[Document passage]
Content starts
Rueben has been with the wild dog project for 13 years now. He is an extremely talented tracker, a hard worker and has become a good friend. Please help us to help him during this difficult time.
While we’ve been busy trying to remove snares from wild dogs, our camera traps have been working hard and recording some very cool puppy sightings. So just for a break from dead puppies and snared dogs (!) I thought I’d post some cute puppy pics from our camera traps.
Sadly due to being so caught up with other things, I’ve had very little time to sit at the dens and watch the pups. At least we are recording their numbers an movements via these camera traps though!
I mentioned in another post a while ago that I was concerned about some of the Maera pack pups after a lion was caught on camera at their den site. Today we had a good sighting of the dogs and confirmed that unfortunately there are only four puppies left – there were originally six. Nonetheless, the four that remain are utterly adorable and are confident and curious little fellows:
We watched them being fed by one of the adult males.
And just for interests sake, I thought I’d share the following photo with you, from one of our camera traps. The zebra passed right by the den – stayed there for about 20 minutes – but the dogs didn’t seem at all interested!
Content ends
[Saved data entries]
Content starts
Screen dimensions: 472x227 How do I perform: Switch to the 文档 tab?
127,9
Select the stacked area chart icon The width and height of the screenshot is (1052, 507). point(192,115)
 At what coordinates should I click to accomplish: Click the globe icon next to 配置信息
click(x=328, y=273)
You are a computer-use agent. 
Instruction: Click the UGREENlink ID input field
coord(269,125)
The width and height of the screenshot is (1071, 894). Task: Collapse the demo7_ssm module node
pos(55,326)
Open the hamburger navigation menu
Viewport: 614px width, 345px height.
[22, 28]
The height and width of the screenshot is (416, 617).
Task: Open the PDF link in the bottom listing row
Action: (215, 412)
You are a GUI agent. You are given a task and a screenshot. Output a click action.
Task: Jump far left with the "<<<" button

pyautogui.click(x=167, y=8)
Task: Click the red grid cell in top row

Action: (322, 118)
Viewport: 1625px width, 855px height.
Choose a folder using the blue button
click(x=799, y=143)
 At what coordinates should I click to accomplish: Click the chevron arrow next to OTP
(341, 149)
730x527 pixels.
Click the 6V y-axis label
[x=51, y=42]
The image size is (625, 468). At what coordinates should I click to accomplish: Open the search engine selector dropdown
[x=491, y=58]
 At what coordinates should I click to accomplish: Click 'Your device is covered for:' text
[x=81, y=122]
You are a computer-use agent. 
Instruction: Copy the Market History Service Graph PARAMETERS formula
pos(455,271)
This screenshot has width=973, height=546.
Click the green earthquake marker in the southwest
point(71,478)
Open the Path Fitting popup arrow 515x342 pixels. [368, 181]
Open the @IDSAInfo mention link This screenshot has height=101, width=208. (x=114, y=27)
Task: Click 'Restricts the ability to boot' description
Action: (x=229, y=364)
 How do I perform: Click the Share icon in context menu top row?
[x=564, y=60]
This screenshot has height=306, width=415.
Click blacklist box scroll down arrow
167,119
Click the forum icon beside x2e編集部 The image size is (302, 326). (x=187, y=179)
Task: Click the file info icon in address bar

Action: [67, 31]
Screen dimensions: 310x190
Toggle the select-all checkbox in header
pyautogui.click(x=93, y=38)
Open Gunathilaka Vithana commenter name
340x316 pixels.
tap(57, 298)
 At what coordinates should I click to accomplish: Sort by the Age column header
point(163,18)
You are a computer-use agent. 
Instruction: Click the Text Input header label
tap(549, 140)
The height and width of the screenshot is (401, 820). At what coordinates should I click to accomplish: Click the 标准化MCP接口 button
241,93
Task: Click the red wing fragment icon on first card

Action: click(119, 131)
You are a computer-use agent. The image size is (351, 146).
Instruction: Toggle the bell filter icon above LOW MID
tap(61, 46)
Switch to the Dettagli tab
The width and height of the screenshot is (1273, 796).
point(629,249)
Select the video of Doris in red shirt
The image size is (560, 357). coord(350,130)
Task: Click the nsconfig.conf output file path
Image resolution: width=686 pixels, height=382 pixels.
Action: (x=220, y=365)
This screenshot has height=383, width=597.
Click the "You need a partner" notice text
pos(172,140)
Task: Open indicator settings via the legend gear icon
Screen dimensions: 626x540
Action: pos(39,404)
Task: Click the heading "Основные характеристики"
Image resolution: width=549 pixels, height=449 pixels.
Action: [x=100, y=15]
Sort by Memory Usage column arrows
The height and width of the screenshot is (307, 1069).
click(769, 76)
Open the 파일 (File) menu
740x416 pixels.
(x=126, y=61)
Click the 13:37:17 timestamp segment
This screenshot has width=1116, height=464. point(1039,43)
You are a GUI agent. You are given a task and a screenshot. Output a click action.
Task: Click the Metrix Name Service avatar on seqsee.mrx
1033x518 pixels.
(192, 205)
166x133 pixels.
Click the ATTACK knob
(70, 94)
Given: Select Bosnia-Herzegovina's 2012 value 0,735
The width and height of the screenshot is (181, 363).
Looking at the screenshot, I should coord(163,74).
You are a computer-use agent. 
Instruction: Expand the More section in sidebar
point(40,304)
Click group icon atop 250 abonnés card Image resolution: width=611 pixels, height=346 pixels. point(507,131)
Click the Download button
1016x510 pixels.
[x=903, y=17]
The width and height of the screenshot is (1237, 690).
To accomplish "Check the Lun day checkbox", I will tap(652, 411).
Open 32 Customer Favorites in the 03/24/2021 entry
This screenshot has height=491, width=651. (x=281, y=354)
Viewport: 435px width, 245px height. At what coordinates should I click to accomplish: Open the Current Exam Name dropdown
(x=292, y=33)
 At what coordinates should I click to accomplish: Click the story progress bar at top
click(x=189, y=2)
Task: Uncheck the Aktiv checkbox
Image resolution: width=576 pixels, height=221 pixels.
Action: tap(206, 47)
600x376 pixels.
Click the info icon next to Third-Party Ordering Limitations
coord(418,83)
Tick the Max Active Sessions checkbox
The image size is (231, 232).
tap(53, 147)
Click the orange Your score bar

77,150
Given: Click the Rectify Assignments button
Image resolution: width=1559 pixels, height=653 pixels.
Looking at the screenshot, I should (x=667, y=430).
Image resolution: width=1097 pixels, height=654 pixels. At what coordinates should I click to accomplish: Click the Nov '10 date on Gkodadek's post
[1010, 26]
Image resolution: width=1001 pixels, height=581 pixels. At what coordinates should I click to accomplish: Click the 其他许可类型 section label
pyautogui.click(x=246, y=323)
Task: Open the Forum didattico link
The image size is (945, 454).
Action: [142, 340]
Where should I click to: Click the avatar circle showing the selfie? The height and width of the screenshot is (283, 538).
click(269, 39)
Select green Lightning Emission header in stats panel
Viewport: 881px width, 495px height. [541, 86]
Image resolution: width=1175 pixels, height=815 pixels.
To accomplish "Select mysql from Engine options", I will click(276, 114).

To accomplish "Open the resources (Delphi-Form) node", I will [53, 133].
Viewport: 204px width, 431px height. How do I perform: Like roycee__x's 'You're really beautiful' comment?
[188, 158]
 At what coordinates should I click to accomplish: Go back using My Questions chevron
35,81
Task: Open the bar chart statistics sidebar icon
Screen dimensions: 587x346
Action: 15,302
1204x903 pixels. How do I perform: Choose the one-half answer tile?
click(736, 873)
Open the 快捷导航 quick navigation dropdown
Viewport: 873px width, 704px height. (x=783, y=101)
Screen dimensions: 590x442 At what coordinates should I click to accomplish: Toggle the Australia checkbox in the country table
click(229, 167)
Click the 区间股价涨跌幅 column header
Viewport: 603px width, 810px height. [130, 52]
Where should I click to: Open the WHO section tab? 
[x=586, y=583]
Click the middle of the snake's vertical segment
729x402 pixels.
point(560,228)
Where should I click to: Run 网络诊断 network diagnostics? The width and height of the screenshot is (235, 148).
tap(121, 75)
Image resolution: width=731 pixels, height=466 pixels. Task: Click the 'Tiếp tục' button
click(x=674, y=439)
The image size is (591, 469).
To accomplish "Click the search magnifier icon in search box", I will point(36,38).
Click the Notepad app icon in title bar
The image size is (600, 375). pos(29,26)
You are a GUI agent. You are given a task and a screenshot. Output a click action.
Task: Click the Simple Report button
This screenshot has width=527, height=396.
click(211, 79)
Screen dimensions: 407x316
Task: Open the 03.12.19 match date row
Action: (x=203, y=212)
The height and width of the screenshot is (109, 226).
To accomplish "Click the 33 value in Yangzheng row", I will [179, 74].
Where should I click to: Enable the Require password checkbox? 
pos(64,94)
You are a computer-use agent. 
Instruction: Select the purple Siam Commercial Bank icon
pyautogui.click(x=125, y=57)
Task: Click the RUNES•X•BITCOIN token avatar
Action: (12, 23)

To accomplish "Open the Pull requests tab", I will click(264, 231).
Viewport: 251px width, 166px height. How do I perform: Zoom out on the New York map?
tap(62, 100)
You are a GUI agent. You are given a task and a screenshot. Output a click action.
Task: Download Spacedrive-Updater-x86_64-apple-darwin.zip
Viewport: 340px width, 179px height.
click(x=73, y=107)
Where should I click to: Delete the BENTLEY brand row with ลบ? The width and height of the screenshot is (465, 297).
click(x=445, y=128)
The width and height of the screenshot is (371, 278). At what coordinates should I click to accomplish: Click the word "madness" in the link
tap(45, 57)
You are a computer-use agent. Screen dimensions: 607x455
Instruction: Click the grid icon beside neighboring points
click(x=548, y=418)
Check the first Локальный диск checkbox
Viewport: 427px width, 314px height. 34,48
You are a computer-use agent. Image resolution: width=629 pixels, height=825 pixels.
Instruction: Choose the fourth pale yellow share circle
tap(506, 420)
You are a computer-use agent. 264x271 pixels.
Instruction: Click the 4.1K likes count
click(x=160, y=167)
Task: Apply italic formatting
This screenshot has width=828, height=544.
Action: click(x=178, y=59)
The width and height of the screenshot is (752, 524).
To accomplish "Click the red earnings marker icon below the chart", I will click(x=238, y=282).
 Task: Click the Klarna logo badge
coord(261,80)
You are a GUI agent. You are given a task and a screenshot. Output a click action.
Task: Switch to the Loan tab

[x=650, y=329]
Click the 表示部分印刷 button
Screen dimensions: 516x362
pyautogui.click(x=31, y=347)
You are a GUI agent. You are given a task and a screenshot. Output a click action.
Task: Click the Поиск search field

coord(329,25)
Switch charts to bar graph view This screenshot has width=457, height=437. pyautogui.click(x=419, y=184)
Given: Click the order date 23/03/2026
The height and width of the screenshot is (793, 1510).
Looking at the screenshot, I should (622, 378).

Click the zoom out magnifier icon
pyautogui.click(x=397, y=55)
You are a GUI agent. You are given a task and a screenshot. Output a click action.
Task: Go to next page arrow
Content ends
[Exercise tasks]
[1] Shorten the paragraph of the wild dog project post that begins "I mentioned in another post a while ago" into a bulleted list that keeps its main facts.
[2] Answer these questions from the wild dog project post:
(a) How many years has Rueben been with the wild dog project?
(b) How many puppies did the Maera pack originally have?
(c) About how long did the zebra stay by the den?
[3] Write a continuation of the wild dog project post, starting after its final sentence.

[Outputs in order]
[1]
- A lion was caught on camera at the Maera pack's den site, which raised concern about the pups.
- A good sighting today confirmed that only four of the original six puppies remain.
- The four surviving pups are adorable, confident and curious.

[2]
(a) 13 years
(b) Six
(c) About 20 minutes

[3]
Time seems to have flown recently and already I see we are into the second week of July! So apologies for not saying this sooner, but I just wanted to say a huge thank you to those who supported our project in June: Antonio, Deborah (twice!) and William. Your support is greatly appreciated, especially as we are struggling to find funding during this global economic crisis. So many, many thanks from us all at the wild dog team and from the dogs themselves!
Forgive the infrequent posts at the moment – we are rushing around like mad things trying to keep up with the dogs as they all start to den and the pups start appearing. This is just a brief update of where we are now…
We’ve located 5 den sites so far: the four collared packs (Maera, Mapari, Bedford and Teddy) and one un-collared pack (Star). The Maera pack pups came out aboout 2-3 weeks ago, but I haven’t mangaged to see them again since they moved dens after the lion visited! I recently saw the puppies of the Bedford pack for the first time as well. We only saw 7 but camera trap photos show there to be at least 12. All very exciting, and they are such fun to watch!
The other packs have only recently denned down and so the pups are not yet out. Mapari pack will probably be next, followed by Star pack. The Teddy pack is quite late and only denned down about 4 days ago.
Having found those den sites, I am now able to ask the scouts to focus on other areas in the conservancy, so hopefully soon we should get a clearer picture of the other packs in the conservancy, and if we can find their den sites, we’ll have the chance to count them and photograph them as a baseline for the forthcoming year.
PS – I’ll conscript Rafael into writing some blogs soon, so you can see the project through a new pair of eyes!
I have recently been joined on the project by a wildlife biologist from the States, who has come to help out with the wild dogs for the next three months. I’ll leave him to introduce himself to you.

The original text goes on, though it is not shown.